YOUR INSTRUCTIONS
Beginning with the line that holds "1460x647 pixels." in the data below, give again every line through the one that holds "You are a computer-use agent. The", exactly as written.

DATA IN THIS EXERCISE
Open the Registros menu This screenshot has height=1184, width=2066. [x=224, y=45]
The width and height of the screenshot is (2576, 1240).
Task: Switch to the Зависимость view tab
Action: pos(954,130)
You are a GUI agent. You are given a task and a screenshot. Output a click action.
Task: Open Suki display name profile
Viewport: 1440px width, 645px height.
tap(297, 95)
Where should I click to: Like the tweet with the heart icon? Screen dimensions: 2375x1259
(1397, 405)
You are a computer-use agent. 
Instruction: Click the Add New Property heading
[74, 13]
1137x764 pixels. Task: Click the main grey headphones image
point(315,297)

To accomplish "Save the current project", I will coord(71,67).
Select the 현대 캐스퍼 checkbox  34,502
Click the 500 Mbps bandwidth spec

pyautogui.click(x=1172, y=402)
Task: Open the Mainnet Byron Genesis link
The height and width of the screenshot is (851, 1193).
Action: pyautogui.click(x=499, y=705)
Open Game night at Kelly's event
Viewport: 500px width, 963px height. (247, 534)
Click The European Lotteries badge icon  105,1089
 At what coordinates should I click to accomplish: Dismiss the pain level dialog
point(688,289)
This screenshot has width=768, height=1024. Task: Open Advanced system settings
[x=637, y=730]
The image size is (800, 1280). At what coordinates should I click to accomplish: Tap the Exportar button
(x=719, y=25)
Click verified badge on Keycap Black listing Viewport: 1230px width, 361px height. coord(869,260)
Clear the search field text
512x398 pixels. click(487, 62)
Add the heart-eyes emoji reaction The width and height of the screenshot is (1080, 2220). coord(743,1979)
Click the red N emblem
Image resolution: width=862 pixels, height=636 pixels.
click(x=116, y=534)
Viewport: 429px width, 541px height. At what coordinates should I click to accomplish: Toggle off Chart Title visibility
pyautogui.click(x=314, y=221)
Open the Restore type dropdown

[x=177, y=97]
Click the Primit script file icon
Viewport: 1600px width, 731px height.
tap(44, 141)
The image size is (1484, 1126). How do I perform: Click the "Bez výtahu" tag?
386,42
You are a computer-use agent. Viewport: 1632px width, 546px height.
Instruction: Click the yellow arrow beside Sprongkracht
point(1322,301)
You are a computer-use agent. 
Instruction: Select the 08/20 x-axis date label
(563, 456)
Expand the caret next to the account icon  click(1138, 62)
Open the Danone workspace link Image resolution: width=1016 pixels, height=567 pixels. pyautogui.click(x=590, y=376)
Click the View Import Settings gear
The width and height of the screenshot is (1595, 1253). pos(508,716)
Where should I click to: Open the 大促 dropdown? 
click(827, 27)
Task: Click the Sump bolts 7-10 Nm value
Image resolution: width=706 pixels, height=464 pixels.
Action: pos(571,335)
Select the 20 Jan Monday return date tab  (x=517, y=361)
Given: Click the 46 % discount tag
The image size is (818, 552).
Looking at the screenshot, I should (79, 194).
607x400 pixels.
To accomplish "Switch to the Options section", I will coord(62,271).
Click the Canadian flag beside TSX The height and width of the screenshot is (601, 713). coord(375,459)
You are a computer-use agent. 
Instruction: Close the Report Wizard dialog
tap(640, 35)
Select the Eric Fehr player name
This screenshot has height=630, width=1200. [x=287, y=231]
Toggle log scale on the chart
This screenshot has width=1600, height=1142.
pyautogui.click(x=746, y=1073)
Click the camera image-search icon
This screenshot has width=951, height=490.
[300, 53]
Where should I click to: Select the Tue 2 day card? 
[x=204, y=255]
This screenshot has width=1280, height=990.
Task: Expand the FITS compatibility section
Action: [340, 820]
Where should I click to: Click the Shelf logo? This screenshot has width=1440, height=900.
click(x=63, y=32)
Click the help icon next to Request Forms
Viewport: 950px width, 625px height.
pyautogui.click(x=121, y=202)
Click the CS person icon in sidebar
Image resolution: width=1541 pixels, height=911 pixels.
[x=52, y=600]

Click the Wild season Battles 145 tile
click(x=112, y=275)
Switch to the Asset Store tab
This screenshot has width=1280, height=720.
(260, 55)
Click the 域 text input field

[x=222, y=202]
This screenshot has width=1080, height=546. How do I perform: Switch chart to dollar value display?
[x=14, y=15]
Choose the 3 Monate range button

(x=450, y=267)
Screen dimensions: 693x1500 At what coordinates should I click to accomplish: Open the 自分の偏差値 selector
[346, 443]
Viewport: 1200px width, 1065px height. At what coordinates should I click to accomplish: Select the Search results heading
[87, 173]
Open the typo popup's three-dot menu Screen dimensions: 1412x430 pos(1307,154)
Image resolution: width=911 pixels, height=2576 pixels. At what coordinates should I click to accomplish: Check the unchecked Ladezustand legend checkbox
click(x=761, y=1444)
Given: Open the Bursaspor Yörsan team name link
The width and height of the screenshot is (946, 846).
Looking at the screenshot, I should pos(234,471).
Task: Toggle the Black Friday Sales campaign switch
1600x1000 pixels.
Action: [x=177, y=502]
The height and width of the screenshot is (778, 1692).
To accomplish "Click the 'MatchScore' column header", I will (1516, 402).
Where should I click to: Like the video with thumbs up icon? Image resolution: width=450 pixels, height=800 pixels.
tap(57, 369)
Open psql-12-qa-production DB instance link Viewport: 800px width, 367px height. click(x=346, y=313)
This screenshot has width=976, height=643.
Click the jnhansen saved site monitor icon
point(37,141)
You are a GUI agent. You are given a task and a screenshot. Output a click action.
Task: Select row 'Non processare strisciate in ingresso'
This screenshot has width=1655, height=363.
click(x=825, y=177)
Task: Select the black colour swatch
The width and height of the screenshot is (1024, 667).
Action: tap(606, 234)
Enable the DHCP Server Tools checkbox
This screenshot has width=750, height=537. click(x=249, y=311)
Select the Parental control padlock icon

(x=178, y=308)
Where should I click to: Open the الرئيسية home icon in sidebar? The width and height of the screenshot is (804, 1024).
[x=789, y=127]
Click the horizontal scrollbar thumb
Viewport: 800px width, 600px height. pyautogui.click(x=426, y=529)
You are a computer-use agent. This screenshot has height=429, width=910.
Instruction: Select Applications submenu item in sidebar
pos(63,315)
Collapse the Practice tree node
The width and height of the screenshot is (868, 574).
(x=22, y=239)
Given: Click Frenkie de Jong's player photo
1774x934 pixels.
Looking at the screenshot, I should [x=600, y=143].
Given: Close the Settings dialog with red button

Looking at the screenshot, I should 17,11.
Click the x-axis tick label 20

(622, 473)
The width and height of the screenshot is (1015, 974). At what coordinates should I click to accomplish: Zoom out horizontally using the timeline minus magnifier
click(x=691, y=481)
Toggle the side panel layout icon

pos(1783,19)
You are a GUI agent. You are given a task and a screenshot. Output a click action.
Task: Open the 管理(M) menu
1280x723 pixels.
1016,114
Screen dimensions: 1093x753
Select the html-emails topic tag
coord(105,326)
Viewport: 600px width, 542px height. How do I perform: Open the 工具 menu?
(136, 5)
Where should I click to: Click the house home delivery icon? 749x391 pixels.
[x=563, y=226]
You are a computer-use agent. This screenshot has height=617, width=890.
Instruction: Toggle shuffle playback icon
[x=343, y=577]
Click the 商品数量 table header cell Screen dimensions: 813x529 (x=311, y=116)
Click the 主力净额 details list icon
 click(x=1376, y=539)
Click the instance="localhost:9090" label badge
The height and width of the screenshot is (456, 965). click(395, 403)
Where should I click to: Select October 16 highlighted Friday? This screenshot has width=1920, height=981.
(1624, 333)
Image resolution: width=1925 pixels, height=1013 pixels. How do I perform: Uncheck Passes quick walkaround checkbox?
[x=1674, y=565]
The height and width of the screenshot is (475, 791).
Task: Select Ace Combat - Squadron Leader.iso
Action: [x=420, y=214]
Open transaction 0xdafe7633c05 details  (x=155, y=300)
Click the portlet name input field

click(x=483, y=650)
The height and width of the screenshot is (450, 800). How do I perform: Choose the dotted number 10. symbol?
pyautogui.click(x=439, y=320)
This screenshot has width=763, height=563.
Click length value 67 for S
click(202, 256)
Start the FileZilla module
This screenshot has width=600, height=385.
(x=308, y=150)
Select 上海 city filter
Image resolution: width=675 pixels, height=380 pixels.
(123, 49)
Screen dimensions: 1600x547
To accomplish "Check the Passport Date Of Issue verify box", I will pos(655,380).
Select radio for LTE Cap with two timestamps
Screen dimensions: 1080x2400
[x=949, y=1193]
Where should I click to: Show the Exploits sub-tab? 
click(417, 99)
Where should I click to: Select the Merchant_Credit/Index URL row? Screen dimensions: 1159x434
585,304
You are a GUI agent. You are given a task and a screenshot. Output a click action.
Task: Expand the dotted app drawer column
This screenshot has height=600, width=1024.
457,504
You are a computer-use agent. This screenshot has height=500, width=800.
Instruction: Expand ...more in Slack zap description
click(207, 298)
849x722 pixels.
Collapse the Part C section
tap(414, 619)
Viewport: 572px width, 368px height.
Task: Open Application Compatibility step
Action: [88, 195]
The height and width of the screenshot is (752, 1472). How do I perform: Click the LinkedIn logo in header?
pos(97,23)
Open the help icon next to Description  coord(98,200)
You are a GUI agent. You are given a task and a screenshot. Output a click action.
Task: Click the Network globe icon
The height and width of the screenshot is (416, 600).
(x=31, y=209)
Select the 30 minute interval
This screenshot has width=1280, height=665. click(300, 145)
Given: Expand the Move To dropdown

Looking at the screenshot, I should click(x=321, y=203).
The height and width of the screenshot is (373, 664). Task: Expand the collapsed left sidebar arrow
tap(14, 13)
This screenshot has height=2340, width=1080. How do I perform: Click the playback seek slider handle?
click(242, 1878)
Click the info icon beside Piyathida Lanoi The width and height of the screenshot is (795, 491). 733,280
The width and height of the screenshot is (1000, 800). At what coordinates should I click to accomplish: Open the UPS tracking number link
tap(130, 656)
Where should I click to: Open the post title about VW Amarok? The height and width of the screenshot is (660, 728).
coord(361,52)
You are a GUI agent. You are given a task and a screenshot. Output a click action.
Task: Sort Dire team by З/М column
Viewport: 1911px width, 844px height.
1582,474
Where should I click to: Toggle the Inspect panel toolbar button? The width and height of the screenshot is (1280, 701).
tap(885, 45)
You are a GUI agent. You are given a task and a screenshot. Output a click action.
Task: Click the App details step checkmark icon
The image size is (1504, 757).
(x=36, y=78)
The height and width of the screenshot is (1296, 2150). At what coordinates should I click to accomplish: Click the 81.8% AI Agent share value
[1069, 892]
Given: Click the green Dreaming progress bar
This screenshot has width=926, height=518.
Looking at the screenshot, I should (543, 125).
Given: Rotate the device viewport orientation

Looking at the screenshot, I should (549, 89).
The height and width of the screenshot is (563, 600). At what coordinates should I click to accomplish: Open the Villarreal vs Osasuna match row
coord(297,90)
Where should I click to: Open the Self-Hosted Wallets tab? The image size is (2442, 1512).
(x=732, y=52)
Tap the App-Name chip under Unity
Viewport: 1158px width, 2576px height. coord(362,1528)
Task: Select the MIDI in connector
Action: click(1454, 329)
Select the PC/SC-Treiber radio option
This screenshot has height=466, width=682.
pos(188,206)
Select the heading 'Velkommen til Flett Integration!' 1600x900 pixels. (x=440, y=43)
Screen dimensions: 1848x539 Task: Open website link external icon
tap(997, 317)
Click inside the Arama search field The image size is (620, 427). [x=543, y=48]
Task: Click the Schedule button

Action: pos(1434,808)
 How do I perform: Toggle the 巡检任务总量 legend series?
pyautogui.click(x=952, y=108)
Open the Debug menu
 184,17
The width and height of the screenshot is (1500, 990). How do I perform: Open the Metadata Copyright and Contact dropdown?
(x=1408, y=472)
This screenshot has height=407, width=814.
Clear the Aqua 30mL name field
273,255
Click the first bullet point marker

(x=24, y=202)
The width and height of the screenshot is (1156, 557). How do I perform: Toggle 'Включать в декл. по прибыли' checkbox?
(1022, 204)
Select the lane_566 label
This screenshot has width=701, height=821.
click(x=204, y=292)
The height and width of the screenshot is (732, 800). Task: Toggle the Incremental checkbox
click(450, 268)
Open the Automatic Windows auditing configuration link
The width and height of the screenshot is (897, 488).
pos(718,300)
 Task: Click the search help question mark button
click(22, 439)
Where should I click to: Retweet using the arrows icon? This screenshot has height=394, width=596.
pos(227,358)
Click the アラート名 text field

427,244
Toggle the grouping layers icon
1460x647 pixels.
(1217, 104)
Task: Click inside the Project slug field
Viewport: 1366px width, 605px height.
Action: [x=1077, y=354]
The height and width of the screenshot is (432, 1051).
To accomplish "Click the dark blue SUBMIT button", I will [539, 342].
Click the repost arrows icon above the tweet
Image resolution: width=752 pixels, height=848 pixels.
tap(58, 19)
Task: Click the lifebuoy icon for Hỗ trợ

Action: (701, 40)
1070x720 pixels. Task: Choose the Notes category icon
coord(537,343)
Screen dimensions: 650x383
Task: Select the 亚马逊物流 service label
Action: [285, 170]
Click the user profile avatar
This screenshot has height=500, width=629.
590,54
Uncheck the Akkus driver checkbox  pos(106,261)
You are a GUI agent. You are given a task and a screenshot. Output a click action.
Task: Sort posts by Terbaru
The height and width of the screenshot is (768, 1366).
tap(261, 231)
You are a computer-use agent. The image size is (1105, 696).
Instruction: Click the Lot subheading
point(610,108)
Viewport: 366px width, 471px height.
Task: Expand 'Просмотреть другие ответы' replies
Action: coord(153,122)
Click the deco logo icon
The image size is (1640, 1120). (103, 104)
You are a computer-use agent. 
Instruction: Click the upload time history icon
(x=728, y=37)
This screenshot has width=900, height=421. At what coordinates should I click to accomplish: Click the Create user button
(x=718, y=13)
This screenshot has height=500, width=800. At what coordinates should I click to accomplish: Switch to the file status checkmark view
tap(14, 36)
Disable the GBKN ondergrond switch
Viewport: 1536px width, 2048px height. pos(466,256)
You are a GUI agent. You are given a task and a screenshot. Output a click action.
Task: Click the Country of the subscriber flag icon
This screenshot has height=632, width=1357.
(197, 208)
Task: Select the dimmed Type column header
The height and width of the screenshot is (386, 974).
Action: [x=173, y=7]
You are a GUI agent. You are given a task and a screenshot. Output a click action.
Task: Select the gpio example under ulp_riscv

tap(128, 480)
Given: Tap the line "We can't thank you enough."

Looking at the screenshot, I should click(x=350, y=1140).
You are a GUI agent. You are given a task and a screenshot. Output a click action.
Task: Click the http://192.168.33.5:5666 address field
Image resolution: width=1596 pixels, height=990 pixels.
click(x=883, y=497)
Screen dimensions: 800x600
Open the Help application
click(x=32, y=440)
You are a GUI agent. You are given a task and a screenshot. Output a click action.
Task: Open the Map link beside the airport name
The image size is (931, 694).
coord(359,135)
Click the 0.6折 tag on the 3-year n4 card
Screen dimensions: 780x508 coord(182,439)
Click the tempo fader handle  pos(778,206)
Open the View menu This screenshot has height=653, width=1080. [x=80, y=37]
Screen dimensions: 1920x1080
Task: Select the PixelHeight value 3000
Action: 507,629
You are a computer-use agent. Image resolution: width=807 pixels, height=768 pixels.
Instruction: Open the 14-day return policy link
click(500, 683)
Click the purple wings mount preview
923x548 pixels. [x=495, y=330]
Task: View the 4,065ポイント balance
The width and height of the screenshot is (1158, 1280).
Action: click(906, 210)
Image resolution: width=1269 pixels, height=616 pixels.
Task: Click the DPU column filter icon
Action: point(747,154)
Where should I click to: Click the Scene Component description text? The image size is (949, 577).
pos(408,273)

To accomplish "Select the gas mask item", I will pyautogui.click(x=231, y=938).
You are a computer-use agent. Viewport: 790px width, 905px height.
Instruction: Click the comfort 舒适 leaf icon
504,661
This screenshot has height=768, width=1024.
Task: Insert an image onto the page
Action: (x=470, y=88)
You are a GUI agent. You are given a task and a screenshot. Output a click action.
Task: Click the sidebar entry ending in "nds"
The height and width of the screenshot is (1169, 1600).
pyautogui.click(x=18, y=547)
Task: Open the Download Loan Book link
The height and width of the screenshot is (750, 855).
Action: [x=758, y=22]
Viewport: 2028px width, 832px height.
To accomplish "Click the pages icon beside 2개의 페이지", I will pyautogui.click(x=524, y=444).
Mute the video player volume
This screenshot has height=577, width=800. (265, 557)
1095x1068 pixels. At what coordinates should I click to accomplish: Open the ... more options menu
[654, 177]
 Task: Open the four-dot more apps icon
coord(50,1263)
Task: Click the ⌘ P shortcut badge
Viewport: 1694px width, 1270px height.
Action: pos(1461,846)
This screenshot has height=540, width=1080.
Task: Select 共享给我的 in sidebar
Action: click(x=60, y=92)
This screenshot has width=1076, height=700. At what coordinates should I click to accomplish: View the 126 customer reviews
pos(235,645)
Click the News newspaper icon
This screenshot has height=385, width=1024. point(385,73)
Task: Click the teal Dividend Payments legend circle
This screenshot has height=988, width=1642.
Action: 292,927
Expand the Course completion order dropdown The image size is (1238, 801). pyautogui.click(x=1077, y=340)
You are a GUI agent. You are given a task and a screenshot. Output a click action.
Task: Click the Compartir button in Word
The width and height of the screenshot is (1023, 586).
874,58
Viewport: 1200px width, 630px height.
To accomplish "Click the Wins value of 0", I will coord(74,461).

RESULT BELOW
1460x647 pixels.
(1217, 104)
Task: Click inside the Project slug field
Viewport: 1366px width, 605px height.
Action: [x=1077, y=354]
The height and width of the screenshot is (432, 1051).
To accomplish "Click the dark blue SUBMIT button", I will [539, 342].
Click the repost arrows icon above the tweet
Image resolution: width=752 pixels, height=848 pixels.
tap(58, 19)
Task: Click the lifebuoy icon for Hỗ trợ

Action: (701, 40)
1070x720 pixels. Task: Choose the Notes category icon
coord(537,343)
Screen dimensions: 650x383
Task: Select the 亚马逊物流 service label
Action: [285, 170]
Click the user profile avatar
This screenshot has height=500, width=629.
590,54
Uncheck the Akkus driver checkbox  pos(106,261)
You are a GUI agent. You are given a task and a screenshot. Output a click action.
Task: Sort posts by Terbaru
The height and width of the screenshot is (768, 1366).
tap(261, 231)
You are a computer-use agent. The image size is (1105, 696).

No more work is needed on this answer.